[I actually wrote this to a brother on a mission but this is world-broadcastable, slightly revised and expanded.]
Mago laughs at me—and naturally I should enjoy this—when I am silly with him on purpose. (No. He doesn’t laugh on purpose. He’s far too genuine to need courtesy laughs.* I’ll teach him false laughter on his 7th birthday, in preparation for his 8th, when such awful sins may become part of his repertoire. He’s going to do it anyway. I may as well give him a head-start. We’ll have a Family Home Evening lesson on it. Anyway, I’m silly on purpose). This is what a child does to people. Some things that continue to make him laugh are any nonsense word said in some unexpected or emphatic way, or a sudden gesture, or anything. We took him to fly a kite and Tia ran with the kite in vain in dead wind while it didn’t go anywhere, and he laughed and said “Mommy funny.” One morning Tia opened the garage door so I could drive out, and I was holding him in front of it and raised my arm and said “OPEN SESAME.” He laughed and said “Daddy funny.” He tells us this often.
He loves playing peek-a-boo/chase/monster in circles around the recliner chair in his room before bed.
He recently first confessed – no, not sins! He’s too young! But I will make sure he confesses when he starts using false laughter – he confessed and used the word “love” as to a little neighbor girl. He said “love” – then her name. This is a girl several years older who adores him (and is very sweet to him) and they play. He frequently requests to visit her and Tia obliges. He has since confessed the same for us.

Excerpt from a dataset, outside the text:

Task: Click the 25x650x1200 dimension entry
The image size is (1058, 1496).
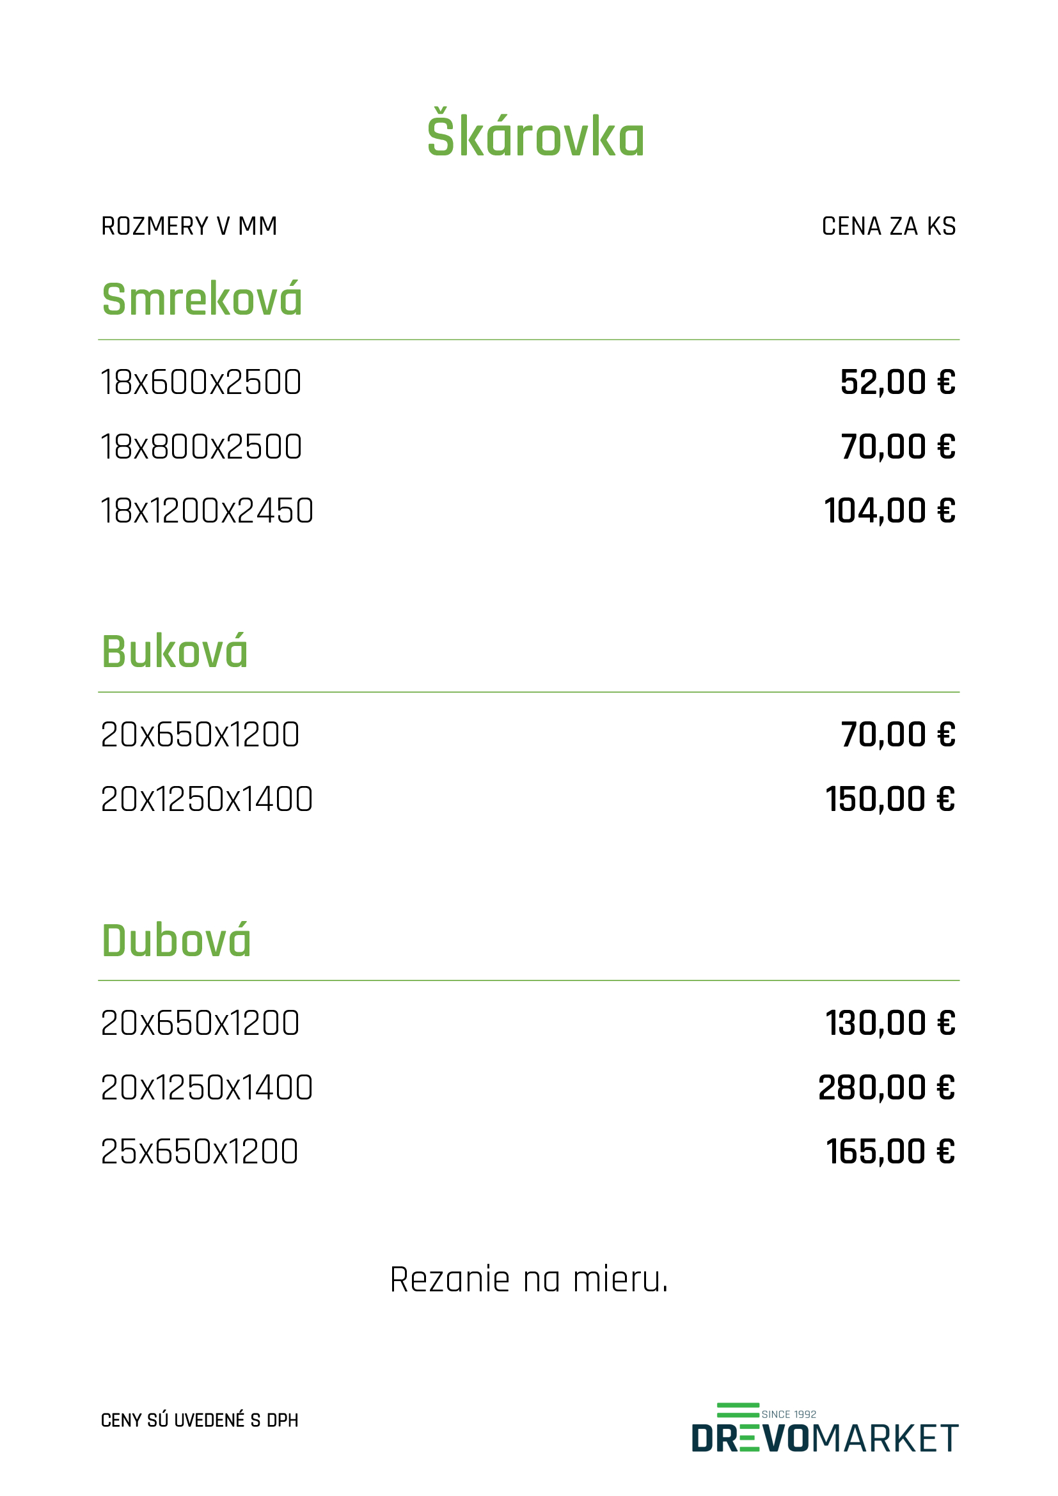Action: [200, 1151]

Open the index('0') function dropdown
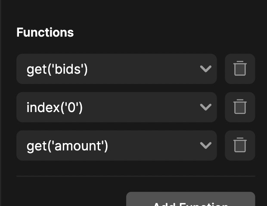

Yesterday he kept laughing very hard when I imitated the sound of a bird in our backyard – a high sqeaking/squaking “Phichiieeeew!” – and he took this up as a word for the bird, which he insisted I keep taking him on short journeys to search for.
Today Tia was making a hippopotomus puppet request items of food (actually pieces of a wood puzzle of foods) in a low voice, chew them for a bit when Mago handed them into the puppet’s mouth, then spit them out emphatically (phhhht!), which he was very amused with.
There’s a neighbor boy he sometimes plays with, a few years older, who has his same first real name (Mago is our son’s alias here on the web). Tia refers to our son as Mago when they play to avoid confusion – and now somehow they’ve both ended up calling the other Mago and niether using their real name when they are together. Go figure. Today behind curtains in the church foyer they were wrestling and hugging and occasionally Mago would bonk and cry, then get over it and go back to it.
*No, actually he does sometimes courtesy laugh – he did so when he saw this and this movie of me.. no the second was a real laugh – incidentally watching them when I put them up at that new film blog.
Thanks for keeping us updated on Mago. What a joy!